<
>

Early starts continue to provide value for Iowa as Rose Bowl approaches

Tevaun Smith attributes some of Iowa's growth this season to early-morning practices, which helped build team chemistry. Reese Strickland/USA TODAY Sports

LOS ANGELES -- Back in October, before the Iowa football season mushroomed from a sideshow in the Big Ten West to a tale of widespread curiosity, Tevaun Smith just wanted to sleep.

“Thank God, it’s my senior year,” said Smith, the big-play wideout, when asked midseason about Iowa’s still newly-altered practice schedule.

By now, Smith and the Hawkeyes don’t care about rest. They’re wide awake amid final days of a dream season, touring Disneyland and other southern California landmarks on a historic journey that ends Friday in the Rose Bowl Game presented by Northwestern Mutual, (ESPN, 5 p.m. ET).

As fifth-ranked Iowa gets back to practice Monday afternoon at the StubHub Center ahead of its clash with No. 6 Stanford, take a step back and consider just how the Hawkeyes landed here in Hollywood.

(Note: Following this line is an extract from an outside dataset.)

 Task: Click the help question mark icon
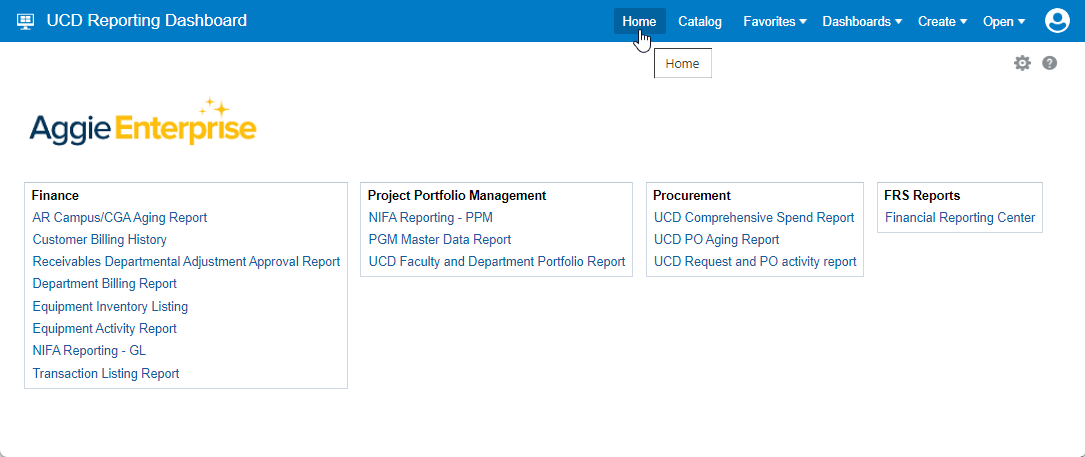[1049, 63]
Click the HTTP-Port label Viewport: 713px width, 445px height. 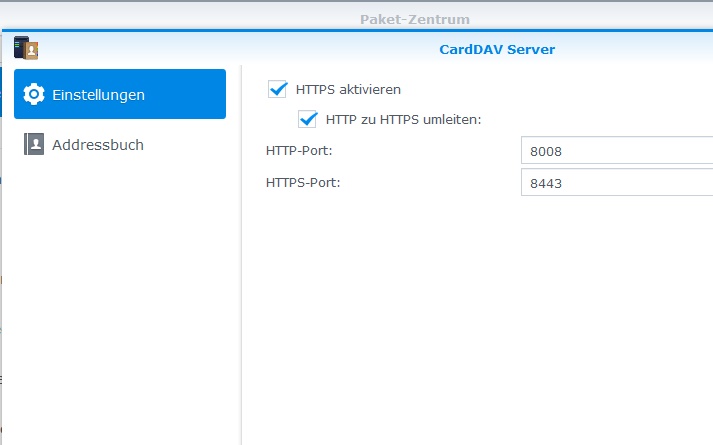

More specifically, how did coach Kirk Ferentz and his staff get these players to believe they could get to a place that no Iowa team had traveled since 1990?

Can it be traced to the spring decision, met by the Hawkeyes with degrees of indifference, hesitancy and disgust, that they would start football activities this season before the August sunrise in Iowa City?

The early-morning practices, a significant departure from the Ferentz routine of the past 16 seasons, in fact, served as the perfect medicine for a program that needed a shock to its system.

Instituted partially in the name of biology -- Iowa’s braintrust determined the shift to mornings would allow for more efficient recovery and use of energy -- the change may have equally impacted Iowa’s chemistry.

Let’s be clear, this adjustment did not serve as the primary force behind the Hawkeyes’ 12-1 finish and their near miss in a stunning bid for the College Football Playoff.

But it laid a foundation. It helped forge a mindset. It started things right -- every day.

The move to mornings represents a masterstroke in motivation by Ferentz, the Eddie Robinson Coach of the Year nationally, as named by the Football Writers Association of America.

Even if the teams on its 2015 schedule practiced as hard as Iowa, the Hawkeyes knew, nearly each time they hit the practice field, that their opponents were still in bed.

“As we got into a groove,” defensive tackle Jaleel Johnson said, “I liked it.”

This season has changed the path of Iowa’s program. From the January promotion of quarterback C.J. Beathard to a renewed focus on finishing everything it starts to the unwavering, next-man-up approach, no singular change reminded Iowa players more regularly of their sharpened attitude than the morning workouts.

Offensive tackle Boone Myers awoke early to lift weights in high school. He met the change this season with a shrug. But in teammates, Myers saw change.

Sleep through a morning class and you might escape notice. Sleep through practice and, well, you don’t want to sleep through practice.

“You have to get up and get ready to go for the day,” Myers said. “It holds the whole team accountable.”

A jump in accountability, Myers said, has helped Iowa immeasurably.

And Smith, who savors his sleep, overcame the early struggles.

“You could just see the growth in the team,” he said.

Looking back, guard Jordan Walsh laughed at the spring revelation. Few Hawkeyes -- perhaps even not Ferentz -- recognized the potential impact of morning practices when the staff left notes in the players’ lockers with details of the altered fall schedule.

“Some guys thought it was a misprint,” said Walsh, who regularly awoke at 5:20 a.m., starting in late August.

Walsh recalls that he got the news from roommate Henry Krieger Coble, a breakout senior talent at tight end.

Speaking with reporters Sunday in Los Angeles, Krieger Coble said the Hawkeyes’ focus and attention to detail improved exponentially over previous seasons.

Iowa’s record from 2011 to 2014 was 26-25. Its twelve wins this year set a school record.

“It was all just a matter of mindset for our team,” Krieger Coble said.

He didn’t mention the early mornings. Iowa players rarely mentioned it as their unbeaten streak reached November. What else was there to say? The change worked in ways they hoped it would -- and in ways likely never anticipated.

“We did a lot of good things this year,” Beathard said, “and we’re not done yet.”

Any chance the Hawkeyes get to start early, the more at ease they'll feel in tackling the final challenge Friday in Pasadena.